The ideal situation would be for these people to announce, then run in byelections, and to run in open nominations for the WAP nod. But that would mean no concessions to any [MLAs putting out] feelers... If they are people opposed to Bill 44 s.9 and they are not all concentrated in Calgary it would be political gold.

What we ended up with isn't quite gold and I think I would be rightfully dismissed as a party mouthpiece if I tried to pass it off as such. That would in turn arguably do the party more harm than good because people looking for attack angles would associate my remarks with the party line, something they cannot fairly do when neutral observers are of the opinion that I comment from an independent (albeit ideologically sympathetic) perspective.

But neither is this just a lump of coal for either the Wildrose party or standards of political practice. That some have expressed outrage should be acknowledged. An Edmonton Wildrose organizer in a south side constituency got an angry call from a resident who had previously been an enthusiastic volunteer. Given that not one but two 41 CER men are the go-to organizers in northwest greater Edmonton, I was particularly uneasy about a Facebook note of displeasure I received from another senior NCO from the unit concerning the news. Bob Layton has wagged a finger. A letter writer to the Calgary Sun has deplored the "desecration of democracy." The Edmonton Journal has huffed about the "betrayal of voters' intentions" and Paula Simons has, predictably, jumped on the (supposed) opportunity to play up the menace of Calgary oil men with an alacrity that would impress any old Alberta Reformer given to regular warnings about nefarious eastern bankers.

I'd say methinks the lady doth protest too much but it appears that I am not the only one who suspects that Ms Simons has called wolf a time or two too many given some of the comments I've seen. To envision a crime against either Edmonton or democracy or both seems rather too conspiratorial. Consider this: you vote for a platform. Since you believe that individual candidates generally can only impact 10% at most of the platform that affects you and your constituency, generally you base 90% of your vote on the candidate's party affiliation. Suppose the platform you believed you voted for was simply fiscal conservatism. But the party turned away from that platform after some time in power. The candidate, however, wished to remain true to platform and crossed over to a new party that took the vacated place with respect to that platform. Would it not be a "betrayal of voters' intentions" to NOT cross the floor in this circumstance? So what if the labels are "conservative" or "liberal" when the substance is yesterday's conservative is today's liberal? If the Canadian Parliament went from 169 PC MPs and zero Reform MPs to, say, 160 PC MPs and 9 Reform MPs because of floor crossing in 1992, would continuing with 169 and 0 into 1993 truly have been more reflective of the electorate's desires given that after the election of October 93 it was 2 (yes, two) PC MPs and 52 Reform MPs?

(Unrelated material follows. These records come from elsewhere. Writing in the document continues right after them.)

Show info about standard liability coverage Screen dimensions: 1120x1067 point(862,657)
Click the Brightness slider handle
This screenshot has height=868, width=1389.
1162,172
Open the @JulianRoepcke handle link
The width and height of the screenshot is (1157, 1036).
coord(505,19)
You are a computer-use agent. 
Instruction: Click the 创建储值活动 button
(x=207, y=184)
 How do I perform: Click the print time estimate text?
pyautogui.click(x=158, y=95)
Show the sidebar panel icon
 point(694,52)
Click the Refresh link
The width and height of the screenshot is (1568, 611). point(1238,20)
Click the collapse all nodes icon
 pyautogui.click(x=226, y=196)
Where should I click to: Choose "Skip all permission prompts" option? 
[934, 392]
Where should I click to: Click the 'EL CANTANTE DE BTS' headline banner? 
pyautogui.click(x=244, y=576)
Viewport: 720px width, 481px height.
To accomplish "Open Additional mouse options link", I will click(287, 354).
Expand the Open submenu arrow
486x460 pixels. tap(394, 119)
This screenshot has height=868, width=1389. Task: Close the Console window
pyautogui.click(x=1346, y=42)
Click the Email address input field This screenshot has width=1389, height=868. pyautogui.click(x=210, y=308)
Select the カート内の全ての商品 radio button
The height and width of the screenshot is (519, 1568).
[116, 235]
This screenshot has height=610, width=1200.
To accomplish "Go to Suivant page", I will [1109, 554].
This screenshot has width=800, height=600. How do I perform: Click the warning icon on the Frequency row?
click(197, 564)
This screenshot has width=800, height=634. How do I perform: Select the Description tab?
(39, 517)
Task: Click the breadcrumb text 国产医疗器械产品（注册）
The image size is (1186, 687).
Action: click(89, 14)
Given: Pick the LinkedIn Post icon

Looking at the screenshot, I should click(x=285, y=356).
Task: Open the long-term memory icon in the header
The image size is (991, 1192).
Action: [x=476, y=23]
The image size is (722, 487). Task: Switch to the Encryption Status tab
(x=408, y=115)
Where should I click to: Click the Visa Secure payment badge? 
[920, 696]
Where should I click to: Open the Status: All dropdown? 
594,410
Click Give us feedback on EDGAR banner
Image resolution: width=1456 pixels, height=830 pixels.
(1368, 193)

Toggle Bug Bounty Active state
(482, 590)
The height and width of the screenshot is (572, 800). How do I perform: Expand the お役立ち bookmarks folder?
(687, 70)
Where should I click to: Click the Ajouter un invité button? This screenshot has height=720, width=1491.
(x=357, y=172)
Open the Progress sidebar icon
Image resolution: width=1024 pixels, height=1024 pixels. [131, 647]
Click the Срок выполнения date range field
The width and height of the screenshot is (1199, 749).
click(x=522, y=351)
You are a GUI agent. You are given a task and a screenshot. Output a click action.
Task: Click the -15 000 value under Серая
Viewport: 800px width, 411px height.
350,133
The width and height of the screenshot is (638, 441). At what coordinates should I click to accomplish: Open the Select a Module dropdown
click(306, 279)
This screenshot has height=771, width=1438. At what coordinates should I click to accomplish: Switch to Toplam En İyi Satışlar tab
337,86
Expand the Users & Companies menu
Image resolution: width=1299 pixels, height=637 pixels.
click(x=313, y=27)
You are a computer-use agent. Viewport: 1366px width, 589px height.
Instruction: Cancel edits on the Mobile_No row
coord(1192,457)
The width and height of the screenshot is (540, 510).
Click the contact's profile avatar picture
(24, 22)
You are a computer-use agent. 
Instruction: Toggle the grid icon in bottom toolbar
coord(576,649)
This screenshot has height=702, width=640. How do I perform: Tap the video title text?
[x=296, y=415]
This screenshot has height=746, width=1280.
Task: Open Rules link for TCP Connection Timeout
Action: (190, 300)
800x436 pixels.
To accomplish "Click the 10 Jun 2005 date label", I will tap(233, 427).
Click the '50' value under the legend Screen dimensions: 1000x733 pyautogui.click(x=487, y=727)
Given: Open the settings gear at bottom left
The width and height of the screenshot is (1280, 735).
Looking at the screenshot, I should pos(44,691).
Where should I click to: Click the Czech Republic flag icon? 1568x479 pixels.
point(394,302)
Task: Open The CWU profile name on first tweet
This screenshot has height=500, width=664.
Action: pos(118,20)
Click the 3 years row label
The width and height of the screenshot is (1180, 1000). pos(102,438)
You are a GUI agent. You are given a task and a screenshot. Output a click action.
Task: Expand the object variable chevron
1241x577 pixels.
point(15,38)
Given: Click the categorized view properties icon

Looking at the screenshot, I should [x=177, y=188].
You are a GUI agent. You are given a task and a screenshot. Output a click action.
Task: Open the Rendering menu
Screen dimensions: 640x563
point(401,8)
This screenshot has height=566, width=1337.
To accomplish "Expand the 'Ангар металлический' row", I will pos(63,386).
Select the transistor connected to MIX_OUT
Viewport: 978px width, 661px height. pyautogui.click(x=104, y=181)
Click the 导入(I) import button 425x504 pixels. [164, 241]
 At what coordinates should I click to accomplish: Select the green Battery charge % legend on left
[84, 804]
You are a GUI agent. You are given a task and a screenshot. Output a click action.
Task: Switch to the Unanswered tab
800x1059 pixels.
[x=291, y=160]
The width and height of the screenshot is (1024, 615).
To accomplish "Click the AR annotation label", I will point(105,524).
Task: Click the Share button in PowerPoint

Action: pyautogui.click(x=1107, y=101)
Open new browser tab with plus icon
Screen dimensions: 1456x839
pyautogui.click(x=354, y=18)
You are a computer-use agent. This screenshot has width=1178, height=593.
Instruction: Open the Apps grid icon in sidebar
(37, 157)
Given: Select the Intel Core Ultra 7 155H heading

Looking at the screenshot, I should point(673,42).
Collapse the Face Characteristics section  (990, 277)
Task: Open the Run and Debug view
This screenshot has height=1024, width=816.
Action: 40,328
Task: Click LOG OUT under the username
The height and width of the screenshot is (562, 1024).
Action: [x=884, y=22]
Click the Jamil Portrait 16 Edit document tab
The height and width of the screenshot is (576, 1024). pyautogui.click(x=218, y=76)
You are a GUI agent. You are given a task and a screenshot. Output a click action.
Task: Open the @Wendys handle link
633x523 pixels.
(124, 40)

Before Monday, the Alberta PC caucus outnumbered the Wildrose Alliance caucus by a 70 to 1 margin. Now, it is a 23 to 1 margin. The 2008 election result was less than an 8 to 1 margin. Where's the "desecration" again? "Ah, but you are looking at it from too broad a perspective," someone might say. "I'm talking about my backyard." Of this NIMBY view I would ask why not restrict your backyard to just your local polls or literally your backyard. 100% of the votes in my own backyard went Wildrose last election and this backyard didn't get the result its electorate wanted. The point being here that there is a continuum here and the point at which one makes the slice is more or less arbitrary. Too arbitrary to support much righteous indignation beyond tut-tutting.

Which brings me to what I think the real issue is here, and that's the internal consistency of a political party's view of what is democratic and what is not as opposed to whether a particular floor crossing is democratic or not in the absolute sense. There are no absolutes here. There is a rather a spectrum where at one end a party would accept into its caucus only those who had been elected under its party banner consequent to an open nomination. By-elections in 100% of cases where the caucus is enlarged outside of a general election, in other words.

Moving along the spectrum one would first find a caucus that was enlarged without a by-election but only after announcing the desire to cross the floor on a conditional basis, the condition being consultation of all of
- the constituency association of the party being left (with particular concern for those who put the most time and effort into campaigning for the candidate)
- the constituency association of the party being joined
- the membership of the party being left
- the membership of the party being joined
- the constituents in general

As an aside, if one were to contend that it is not the business of anyone outside the riding, then in my view consistency would demand that a constituency association or a candidate issuing their own press releases (to take an example) ought to similarly be considered no one else's business. If the party's view is that everybody wears it when a controversy erupts in a particular constituency, then I would think that there would be no carve-out for controversial floor crossings. Recall that Edmonton Wildrose people have received feedback about events related to Calgary-area constituencies this week.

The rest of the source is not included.